La bactérie du choléra utilise un appendice en forme de grappin pour absorber l’ADN, se lier à des surfaces nutritives et reconnaître les membres d’une "famille", ont découvert les scientifiques de l’EPFL. Cela nous permettra de mieux comprendre comment la bactérie qui cause le choléra s’adapte et survit dans son environnement naturel.
Les bactéries sont partout. Elles sont la forme de vie la plus abondante sur notre planète: examinez à peu près n’importe quelle surface, et il est probable qu’elle soit couverte de bactéries. Le milieu aquatique n’est pas différent. En effet, l’océan est rempli de petites particules et de débris, certains inertes, d’autres très nutritifs. Mais comment les bactéries différencient-elles ces surfaces, comment les retiennent-elles dans l’eau en mouvement et comment se reconnaissent-elles entre elles pour travailler ensemble ?
Prenez la bactérie du choléra, Vibrio cholerae, qui infecte l’intestin grêle, provoquant des diarrhées et une déshydratation sévère. Elle vit dans l’eau salée des mers, des océans et des estuaires, se fixant aux coquilles des crustacés. Ces exosquelettes sont composés d’un polymère sucré appelé chitine, une riche source de nourriture pour la bactérie du choléra qui lui permet de croître et de survivre dans l’environnement.
Pour cela, V. cholerae utilise un appendice "semblable à un grappin", explique David Adams, premierr auteur de cette étude. "Les bactéries peuvent ainsi jeter des sortes de longues cordes, s’accrocher à quelque chose et les ramener à elle.". Ces "cordes" sont en fait le produit de nanomachines très polyvalentes, connues sous le nom de pili de type IV, qui sont utilisées par de nombreuses espèces bactériennes pur la motilité, la détection des surfaces et l’adhérence, et même pour absorber l’ADN des bactéries voisines. Par conséquent, les pili de type IV sont considérés comme critiques pour la survie environnementale et la pathogenèse non seulement de V. cholerae, mais d’un large éventail de bactéries.
Au cours de la dernière décennie, le groupe de Melanie Blokesch a établi que V. cholerae produit ces pili servant à capter l’ADN seulement sur des surfaces chitineuses, et a montré qu’ils sont essentiels pour l’absorption d’ADN. Mais leur fonctionnement exact leurs autres capacités était jusqu’ici peu claires, et sont l’objet de ce travail publié dans Nature Microbiology.

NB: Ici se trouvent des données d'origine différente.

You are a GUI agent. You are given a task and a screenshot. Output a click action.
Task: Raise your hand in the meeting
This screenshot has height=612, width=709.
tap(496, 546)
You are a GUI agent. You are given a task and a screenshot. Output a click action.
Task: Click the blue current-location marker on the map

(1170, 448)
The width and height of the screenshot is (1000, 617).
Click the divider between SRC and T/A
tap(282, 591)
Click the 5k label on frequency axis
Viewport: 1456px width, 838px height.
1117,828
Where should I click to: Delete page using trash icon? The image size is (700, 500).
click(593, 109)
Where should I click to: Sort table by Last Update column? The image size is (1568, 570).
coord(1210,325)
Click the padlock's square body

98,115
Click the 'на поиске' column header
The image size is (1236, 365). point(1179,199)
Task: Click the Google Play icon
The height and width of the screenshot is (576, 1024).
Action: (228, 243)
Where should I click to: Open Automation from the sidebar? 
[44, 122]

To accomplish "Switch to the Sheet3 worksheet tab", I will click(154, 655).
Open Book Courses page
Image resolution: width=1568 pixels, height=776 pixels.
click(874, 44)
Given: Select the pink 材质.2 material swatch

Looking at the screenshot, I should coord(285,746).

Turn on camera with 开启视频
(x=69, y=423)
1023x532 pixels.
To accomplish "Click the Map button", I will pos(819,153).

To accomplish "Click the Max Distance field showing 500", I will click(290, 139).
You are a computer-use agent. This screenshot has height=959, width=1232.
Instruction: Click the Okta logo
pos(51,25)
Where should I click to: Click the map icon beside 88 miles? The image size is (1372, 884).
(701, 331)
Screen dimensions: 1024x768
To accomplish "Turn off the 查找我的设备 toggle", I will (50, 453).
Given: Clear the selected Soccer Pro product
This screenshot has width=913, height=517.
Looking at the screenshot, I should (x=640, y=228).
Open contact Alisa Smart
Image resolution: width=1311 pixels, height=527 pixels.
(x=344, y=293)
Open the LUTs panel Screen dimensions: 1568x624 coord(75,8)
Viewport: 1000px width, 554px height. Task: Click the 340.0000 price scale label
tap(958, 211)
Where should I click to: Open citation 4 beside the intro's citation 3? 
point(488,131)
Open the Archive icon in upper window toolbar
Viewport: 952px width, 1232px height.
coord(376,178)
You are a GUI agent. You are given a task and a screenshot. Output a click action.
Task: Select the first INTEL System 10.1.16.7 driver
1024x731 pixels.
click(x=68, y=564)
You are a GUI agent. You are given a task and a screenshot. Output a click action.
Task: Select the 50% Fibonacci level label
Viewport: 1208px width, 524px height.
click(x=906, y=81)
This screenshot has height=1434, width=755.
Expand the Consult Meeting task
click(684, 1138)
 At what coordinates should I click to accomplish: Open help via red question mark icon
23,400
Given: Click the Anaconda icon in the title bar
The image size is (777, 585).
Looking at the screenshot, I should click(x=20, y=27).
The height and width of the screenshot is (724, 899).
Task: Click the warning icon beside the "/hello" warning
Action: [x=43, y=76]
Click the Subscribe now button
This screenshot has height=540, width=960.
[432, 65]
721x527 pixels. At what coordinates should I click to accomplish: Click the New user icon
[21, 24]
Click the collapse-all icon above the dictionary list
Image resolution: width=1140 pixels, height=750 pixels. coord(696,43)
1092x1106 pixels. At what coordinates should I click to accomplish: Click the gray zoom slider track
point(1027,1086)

Pour observer directement les pili capteurs d’ADN sur des bactéries V. cholerae vivantes, les chercheurs ont utilisé une technique appelée marquage à la cystéine. Avec cela, ils ont pu établir que, comme prévu, les pili sont très dynamiques, s’étendant et se rétractant pour absorber l’ADN. "C’est un jalon important", souligne la responsable du laboratoire Melanie Blokesch, "car même si nous avions établi il y a quelque temps que ces structures existaient, le fait de les voir se déplacer en temps réel était vraiment spécial."
L’élément le plus important a cepandant été observé quand les chercheurs sont intervenu sur le moteur de rétraction du pilus, révélant que ces cordes pourraient également interagir les unes avec les autres, et ce faisant, permettre aux cellules de se regrouper. Curieusement, différentes souches de V. cholerae produisent des variantes légèrement différentes de la sous-unité PilA, qui constitue la principale composante du pilus. Ceci crée de manière remarquable un ensemble d’interactions très spécifiques qui peuvent être utilisées comme identificateur entre les souches, en s’assurant qu’elles ne se regroupent qu’avec des éléments semblables.
Enfin, lorsque les chercheurs ont observé la croissance de V. cholerae dans des conditions réelles sur des surfaces de chitine, ils ont découvert que ces pili d’absorption d’ADN forment naturellement des réseaux denses de pili intéragissant entre eux. Ces pili se lient étroitement à la surface de la chitine et sont nécessaires pour que la bactérie reste attachée alors qu’elle se trouve dans l’eau. Ainsi, le pilus d’absorption de l’ADN est un outil multifonctionnel pour la colonisation de la surface de la chitine et la reconnaissance de ses pairs, et les résultats de ces travaux nous aideront à mieux comprendre comment la bactérie du choléra survit dans son environnement naturel. Des connaissances qui sont importantes pour mieux comprendre la transmission de la maladie à l’homme dans les régions endémiques du choléra.